10. BUILDINGS & TIMBER COMPONENTS:

i) Design and advisory services (including the preparation of drawings, specifications, contract particulars and the like) are provided with reasonable care and skill, but no other warranty is made or is to be implied in connection with any such services, nor shall the Seller be under any liability whatsoever, in respect of these services, if erection is carried out before any necessary approvals are obtained, or if such services are used to obtain approvals, and goods sourced elsewhere, in which case the Seller reserves the right to charge for the services at the rate ruling at the time.
ii) The Seller’s responsibility shall be limited to assuring that, based on criteria supplied by the Buyer, the structural design of any building and/or timber component is in accordance with the relevant official standards and codes of practice.

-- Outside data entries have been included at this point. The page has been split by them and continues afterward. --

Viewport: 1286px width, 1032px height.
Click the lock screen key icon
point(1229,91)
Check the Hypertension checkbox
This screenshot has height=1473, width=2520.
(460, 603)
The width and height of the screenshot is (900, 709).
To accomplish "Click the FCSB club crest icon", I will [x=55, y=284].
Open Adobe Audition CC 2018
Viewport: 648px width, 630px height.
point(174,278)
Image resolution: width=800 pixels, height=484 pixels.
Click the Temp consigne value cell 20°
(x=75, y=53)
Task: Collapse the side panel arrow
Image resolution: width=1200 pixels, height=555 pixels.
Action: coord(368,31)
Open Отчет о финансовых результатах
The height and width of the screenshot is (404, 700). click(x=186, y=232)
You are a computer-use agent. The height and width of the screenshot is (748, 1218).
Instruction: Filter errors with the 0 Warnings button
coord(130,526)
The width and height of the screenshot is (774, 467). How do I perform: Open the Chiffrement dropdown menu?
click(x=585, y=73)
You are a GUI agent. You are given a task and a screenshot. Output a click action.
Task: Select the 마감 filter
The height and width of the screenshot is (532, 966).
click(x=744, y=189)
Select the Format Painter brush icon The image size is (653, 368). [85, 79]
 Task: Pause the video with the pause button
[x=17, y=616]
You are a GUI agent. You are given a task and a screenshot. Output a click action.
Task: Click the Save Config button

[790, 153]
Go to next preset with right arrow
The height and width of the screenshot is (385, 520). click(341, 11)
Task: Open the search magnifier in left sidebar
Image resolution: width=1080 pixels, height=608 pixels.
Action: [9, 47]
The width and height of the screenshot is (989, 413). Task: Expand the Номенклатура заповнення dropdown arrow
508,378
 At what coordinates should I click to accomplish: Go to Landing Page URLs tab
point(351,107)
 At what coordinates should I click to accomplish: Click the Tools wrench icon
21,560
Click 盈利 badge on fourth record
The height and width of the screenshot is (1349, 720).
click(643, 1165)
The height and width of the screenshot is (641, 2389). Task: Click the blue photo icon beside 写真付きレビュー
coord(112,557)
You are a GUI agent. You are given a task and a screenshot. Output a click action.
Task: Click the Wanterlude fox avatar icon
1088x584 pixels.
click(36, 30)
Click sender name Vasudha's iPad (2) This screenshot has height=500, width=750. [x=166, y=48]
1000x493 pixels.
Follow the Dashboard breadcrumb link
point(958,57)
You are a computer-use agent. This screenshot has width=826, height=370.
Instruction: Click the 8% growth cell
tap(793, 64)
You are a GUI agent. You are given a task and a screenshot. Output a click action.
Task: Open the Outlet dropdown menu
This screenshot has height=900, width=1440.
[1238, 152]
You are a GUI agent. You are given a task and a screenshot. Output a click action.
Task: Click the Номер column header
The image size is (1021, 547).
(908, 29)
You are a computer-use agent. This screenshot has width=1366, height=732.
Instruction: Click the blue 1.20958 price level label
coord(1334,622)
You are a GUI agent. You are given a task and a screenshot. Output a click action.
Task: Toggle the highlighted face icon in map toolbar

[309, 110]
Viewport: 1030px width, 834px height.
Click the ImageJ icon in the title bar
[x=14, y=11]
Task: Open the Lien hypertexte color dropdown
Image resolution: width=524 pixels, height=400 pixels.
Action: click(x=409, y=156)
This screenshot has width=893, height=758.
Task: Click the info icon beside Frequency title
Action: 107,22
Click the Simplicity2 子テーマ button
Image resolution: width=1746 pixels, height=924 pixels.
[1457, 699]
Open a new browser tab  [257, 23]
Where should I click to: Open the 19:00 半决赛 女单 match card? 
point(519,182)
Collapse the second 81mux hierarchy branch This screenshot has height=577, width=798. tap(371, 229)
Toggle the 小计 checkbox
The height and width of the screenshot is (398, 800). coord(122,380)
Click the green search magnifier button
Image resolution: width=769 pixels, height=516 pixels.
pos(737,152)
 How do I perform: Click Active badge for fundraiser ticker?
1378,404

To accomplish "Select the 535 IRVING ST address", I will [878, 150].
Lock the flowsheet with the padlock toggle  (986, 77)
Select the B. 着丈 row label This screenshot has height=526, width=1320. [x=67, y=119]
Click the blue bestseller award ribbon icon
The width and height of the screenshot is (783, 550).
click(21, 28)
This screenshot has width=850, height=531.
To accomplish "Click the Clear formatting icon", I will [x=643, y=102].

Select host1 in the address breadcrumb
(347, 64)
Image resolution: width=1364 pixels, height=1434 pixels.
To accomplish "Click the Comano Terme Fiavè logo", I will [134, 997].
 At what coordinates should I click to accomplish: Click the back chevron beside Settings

The Seller is not responsible for the aesthetic acceptability of any building and/or timber component it so produces, nor for the suitability or structural adequacy of any larger unit of which any timber component may become part. The Seller shall be relieved of any responsibility in relation to any building and/or timber component it may supply unless all the following conditions are complied with:
a) any design produced by the Seller must be read and applied, having due regard to all current legislation, and the recommendations of interested authorities;
b) no part of any building and/or timber component may be cut, drilled or otherwise altered unless expressly agreed in writing; and
c) buildings and/or timber components must be properly stored, handled and erected within 21 days of delivery to site.

12. WAIVER:

i)The rights of the Seller shall not be prejudiced or restricted by any indulgence or forbearance extended by the Seller to the Buyer, and wavier of any particular breach shall not operate as a waiver of any subsequent breach.

13. SEVERANCE:

i)Any provision of this contract which is or may be void or unenforceable shall to the exent of such invalidity or un enforceability be deemed severable and shall not affect any other provision of this contract.
The provisions of the Contracts (Rights of Third Parties Act) 1999 shall not apply to this contract and a person who is not a party to this contract shall have no right under that Act to enforce any term of the contract.
Neither party shall be liable for any default due to any act of God, war, civil disturbance, malicious damage, strike, lockout, industrial action, fire, flood, drought, extreme weather conditions, compliance with any law or governmental order, rule, regulation, direction or other circumstance beyond the reasonable control of either party (‘Force Majeure Event’).
Each party shall give notice forthwith to the other upon becoming aware of a Force Majeure Event: the notice to specify details of the circumstances giving rise to the Force Majeure Event.
These conditions and all agreements between the Seller and the Buyer shall be governed by, and constructed in accordance with English Law and any disputes shall be subject to the exclusive jurisdiction of the English Courts.